What Happens To Our Sense Of Touch As We Age?

Aging brings along a cluster of changes, according to BMC Neurology. Our skin may lose elasticity and our cognitive functions become less nimble. But we may also gain more emotional resilience and wisdom over time.

Much like the rest of our senses, our sense of touch gradually declines as we get older (via Neuroscience). This is a normal part of the aging process. Beyond the age of 60, some people may start to notice that their skin is less sensitive than it once was. They may be less responsive to stimuli, and their ability to detect pain, warmth, and coldness weakens. However, these changes vary across individuals and may be more noticeable in some than others.

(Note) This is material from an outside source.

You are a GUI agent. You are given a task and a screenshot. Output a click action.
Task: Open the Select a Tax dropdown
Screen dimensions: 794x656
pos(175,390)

The research on age-related tactile impairment is fairly limited, per Neuroscience. But there's evidence that a diminishing sense of touch can have negative consequences for both physical and mental health, even if it happens progressively over time, says Healthcare.

How our sense of touch changes as we age

A number of changes occur in the skin, which may account for the gradual lessening of touch sensitivity, writes Neuroscience. The skin loses its elasticity and firmness and becomes less taut over time. As a result, older adults may not immediately notice that they have a cut or bruise, as they're generally less susceptible to pain. On the other hand, gentle touch can start to feel more pleasant.

Changes in the somatosensory system play an important role in age-related tactile decline (via Journal of Anatomy). This is the network of receptors and neurons that receive and process information about the body's sensations, position, and movement, writes Dana Foundation. As the brain and body age, there's a gradual drop in the number of touch-sensing receptors and nerve endings across the skin, per Neuroscience.

The hands hold more nerve endings than the legs, elbows, or back –- the fingers, in particular, are densely packed with sensory neurons (via Scientific American). An older adult may notice that their fingertips are less sensitive than they once were. And as the skin grows less elastic, it becomes harder for people to be fingerprinted with a scanner (per Scientific American).

The negative impact on emotional well-being

Physical touch is an important ingredient in well-being (via Developmental Review). Touch enables us to communicate how we feel, facilitating interpersonal relationships. Hugging and other forms of intimate or friendly touching cause the brain to release oxytocin -– one of our main "feel-good" hormones. This, in turn, helps us feel less stressed by reducing cortisol levels, heart rate, and blood pressure.

This may explain why massage is such a powerful therapy for people in residential care, according to a study from the International Journal of Older People Nursing — it improves sleep, emotional well-being, and psychosocial health. The benefits of physical touch are far-reaching.

A loss of sensory function in older adults is associated with depression, greater social isolation, poorer ability to function in daily living, and higher mortality, says Healthcare. A deteriorating sense of touch, in particular, is linked to an increase in falls and fractures. These changes usually happen gradually, which means that people have some time to adapt, but that doesn't necessarily make it easier.

Those with strong social networks and greater emotional support are generally better able to cope with the loss of sensory acuity, per Healthcare. Older adults may not be able to stop or slow down tactile impairment, but having positive relationships and social connections may help them feel less vulnerable.